Delayed releases are perhaps more likely if one or very few companies are several months ahead and can afford to wait without being overtaken.
This actually occurs in in the AI 2027 scenario, where the fictional leading lab OpenBrain decides to withhold its AI called Agent-2, which could “autonomously develop and execute plans to hack into AI servers, install copies of itself, evade detection, and use that secure base to pursue whatever other goals it might have”:
Note that delayed releases will only produce the appearance of slower AI development. The METR time horizons trend could continue at its breakneck pace or accelerate significantly, while the general public remains blissfully ignorant.
Key Takeaways
The time horizons trend will probably become superexponential at some point, as the Infinite Time Horizon in Finite Time argument suggests.
When AIs develop sufficiently good research taste, the pace of self-improvement in taste will probably be the primary driver of further improvement.
In the near future, the RL Scales Poorly argument is probably the strongest case for slowdown, while Development Bottlenecks become more important around 2030.
METR’s time horizon appears to overestimate real-world performance, but also underestimates performance by of AIs deployed in teams.
Even after analyzing all these arguments, I find it difficult to project time horizons into the future with confidence. I still don’t know if one of the scenarios outlined earlier will prove correct. But I feel I understand the landscape better now, which counts for something.
If you have any insights I’ve missed, please comment!
Thank you for reading! If you found value in this post, please consider subscribing!
Although, measuring time horizon is becoming increasingly difficult and expensive over time as longer evaluation tasks are required.
This is a core element of the AI Futures Model.
This feedback loop, as well as the chip production feedback loop, is discussed by Forethought in Three Types of Intelligence Explosion.

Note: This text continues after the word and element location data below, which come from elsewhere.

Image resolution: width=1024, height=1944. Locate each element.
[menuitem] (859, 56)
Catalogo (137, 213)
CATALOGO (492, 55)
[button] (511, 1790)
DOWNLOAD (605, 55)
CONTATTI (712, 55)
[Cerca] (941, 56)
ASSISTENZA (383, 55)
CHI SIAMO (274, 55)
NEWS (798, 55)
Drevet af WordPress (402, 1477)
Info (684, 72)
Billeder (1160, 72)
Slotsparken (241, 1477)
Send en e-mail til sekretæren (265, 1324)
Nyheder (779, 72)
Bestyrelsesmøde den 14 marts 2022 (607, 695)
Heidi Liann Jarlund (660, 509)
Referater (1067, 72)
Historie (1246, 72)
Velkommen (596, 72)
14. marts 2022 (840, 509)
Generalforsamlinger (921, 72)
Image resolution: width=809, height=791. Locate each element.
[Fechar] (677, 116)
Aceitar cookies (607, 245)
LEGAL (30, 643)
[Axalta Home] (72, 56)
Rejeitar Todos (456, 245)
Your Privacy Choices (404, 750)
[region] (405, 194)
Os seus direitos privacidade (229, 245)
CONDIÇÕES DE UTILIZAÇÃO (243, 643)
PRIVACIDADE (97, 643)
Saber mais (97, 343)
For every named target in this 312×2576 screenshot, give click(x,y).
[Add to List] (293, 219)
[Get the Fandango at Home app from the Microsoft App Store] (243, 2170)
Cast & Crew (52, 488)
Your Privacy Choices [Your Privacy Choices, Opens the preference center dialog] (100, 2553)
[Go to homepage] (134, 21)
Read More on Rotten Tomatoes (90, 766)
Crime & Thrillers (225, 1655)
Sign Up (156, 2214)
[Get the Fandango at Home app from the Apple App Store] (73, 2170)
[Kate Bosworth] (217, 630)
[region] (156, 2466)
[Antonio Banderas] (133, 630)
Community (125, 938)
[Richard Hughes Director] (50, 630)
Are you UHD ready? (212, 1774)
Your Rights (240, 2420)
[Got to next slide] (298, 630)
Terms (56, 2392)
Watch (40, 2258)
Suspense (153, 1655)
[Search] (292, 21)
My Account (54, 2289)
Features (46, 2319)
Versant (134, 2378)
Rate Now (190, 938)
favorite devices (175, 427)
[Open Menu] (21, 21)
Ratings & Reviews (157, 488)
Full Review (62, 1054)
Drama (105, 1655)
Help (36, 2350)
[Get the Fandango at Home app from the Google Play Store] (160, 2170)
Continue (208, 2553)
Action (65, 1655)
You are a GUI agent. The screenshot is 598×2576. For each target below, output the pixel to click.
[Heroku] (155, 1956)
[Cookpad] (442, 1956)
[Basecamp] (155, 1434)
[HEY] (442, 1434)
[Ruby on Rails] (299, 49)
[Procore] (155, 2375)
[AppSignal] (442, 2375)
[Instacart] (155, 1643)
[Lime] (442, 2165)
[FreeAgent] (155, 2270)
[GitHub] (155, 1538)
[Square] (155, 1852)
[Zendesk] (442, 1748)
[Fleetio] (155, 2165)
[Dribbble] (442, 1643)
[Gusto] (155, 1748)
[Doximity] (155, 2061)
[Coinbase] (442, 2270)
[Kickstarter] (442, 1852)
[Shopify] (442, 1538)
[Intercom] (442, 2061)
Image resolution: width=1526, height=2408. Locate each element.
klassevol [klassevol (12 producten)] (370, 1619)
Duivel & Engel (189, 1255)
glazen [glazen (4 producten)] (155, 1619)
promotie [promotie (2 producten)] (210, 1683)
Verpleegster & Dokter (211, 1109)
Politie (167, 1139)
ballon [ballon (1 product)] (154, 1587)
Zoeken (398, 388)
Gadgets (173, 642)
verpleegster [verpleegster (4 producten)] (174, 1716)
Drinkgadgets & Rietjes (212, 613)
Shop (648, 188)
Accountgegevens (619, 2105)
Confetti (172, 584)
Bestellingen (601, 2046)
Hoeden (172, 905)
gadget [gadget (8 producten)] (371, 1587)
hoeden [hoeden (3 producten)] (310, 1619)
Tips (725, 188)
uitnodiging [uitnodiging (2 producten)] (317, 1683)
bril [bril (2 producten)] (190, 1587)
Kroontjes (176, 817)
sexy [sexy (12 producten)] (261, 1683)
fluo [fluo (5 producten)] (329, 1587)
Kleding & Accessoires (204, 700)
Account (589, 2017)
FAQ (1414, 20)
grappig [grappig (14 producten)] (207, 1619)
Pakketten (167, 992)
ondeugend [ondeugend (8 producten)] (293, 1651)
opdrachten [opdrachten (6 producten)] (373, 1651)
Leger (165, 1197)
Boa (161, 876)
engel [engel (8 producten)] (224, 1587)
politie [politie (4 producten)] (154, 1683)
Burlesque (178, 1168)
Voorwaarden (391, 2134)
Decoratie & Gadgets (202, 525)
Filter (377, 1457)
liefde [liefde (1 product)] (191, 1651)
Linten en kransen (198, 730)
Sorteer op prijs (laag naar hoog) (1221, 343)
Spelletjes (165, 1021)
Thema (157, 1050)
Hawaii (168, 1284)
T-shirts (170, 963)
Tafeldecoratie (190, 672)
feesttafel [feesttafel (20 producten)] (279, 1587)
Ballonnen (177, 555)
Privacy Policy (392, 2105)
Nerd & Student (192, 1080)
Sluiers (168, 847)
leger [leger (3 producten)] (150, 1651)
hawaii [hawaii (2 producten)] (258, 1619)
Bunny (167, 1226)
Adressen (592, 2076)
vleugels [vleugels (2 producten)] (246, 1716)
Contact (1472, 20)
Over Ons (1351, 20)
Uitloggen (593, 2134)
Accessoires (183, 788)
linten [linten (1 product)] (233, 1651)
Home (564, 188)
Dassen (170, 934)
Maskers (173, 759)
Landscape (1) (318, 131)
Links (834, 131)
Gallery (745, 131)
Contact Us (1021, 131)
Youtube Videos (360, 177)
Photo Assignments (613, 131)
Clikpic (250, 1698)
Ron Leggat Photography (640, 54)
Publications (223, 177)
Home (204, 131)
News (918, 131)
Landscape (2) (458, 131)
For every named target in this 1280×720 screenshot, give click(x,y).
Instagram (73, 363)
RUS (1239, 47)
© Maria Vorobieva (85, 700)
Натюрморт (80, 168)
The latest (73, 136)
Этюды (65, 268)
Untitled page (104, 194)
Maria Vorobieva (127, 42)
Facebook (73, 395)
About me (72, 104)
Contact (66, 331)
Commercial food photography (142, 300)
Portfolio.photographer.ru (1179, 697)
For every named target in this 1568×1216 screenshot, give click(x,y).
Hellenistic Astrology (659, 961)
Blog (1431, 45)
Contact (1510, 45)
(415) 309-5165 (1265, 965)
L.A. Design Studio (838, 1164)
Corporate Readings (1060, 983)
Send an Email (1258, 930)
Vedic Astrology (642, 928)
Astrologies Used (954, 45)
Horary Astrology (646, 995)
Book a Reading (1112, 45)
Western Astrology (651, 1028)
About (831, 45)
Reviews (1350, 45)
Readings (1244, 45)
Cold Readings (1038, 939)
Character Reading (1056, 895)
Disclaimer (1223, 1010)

The data generation, coding and research taste loops are all included in their notion of software feedback loop.
Data generation: There is little public information on how synthetic data is used for training frontier AIs, but I suspect it to be quite useful.
Coding: Both OpenAI and Anthropic claim that they used their own AIs to build their latest AI models, utilizing AI coding skill.
Research Taste: Current AIs may not be sophisticated enough to outperform human experts in suggesting experiments, though they are highly useful research tasks such as finding and summarizing research articles.
Chip technology: Nvidia has experimented with AI assistants for their chip designers, while Google DeepMind developed an AI called AlphaChip to “accelerate and optimize chip design”.
Chip production: Robots are already being used in chip manufacturing, but the process could surely be further automated. At some point of robotic and AI capabilities, factories would not require human labor at all.
Economic: AIs automate parts of the economy, and some of the resulting economic growth is reinvested into AI R&D or hardware (for an analysis on this, see the GATE model). AI infrastructure investments (such as datacenters) are already in the hundreds of billions of US dollars.
Note that AIs use more inference while completing longer tasks, which doesn’t necessarily increase inference costs compared to humans (who would also need to spend more time on such tasks). See this post by Ryan Greenblatt.
This argument was partially inspired by this post by johncrox on LessWrong.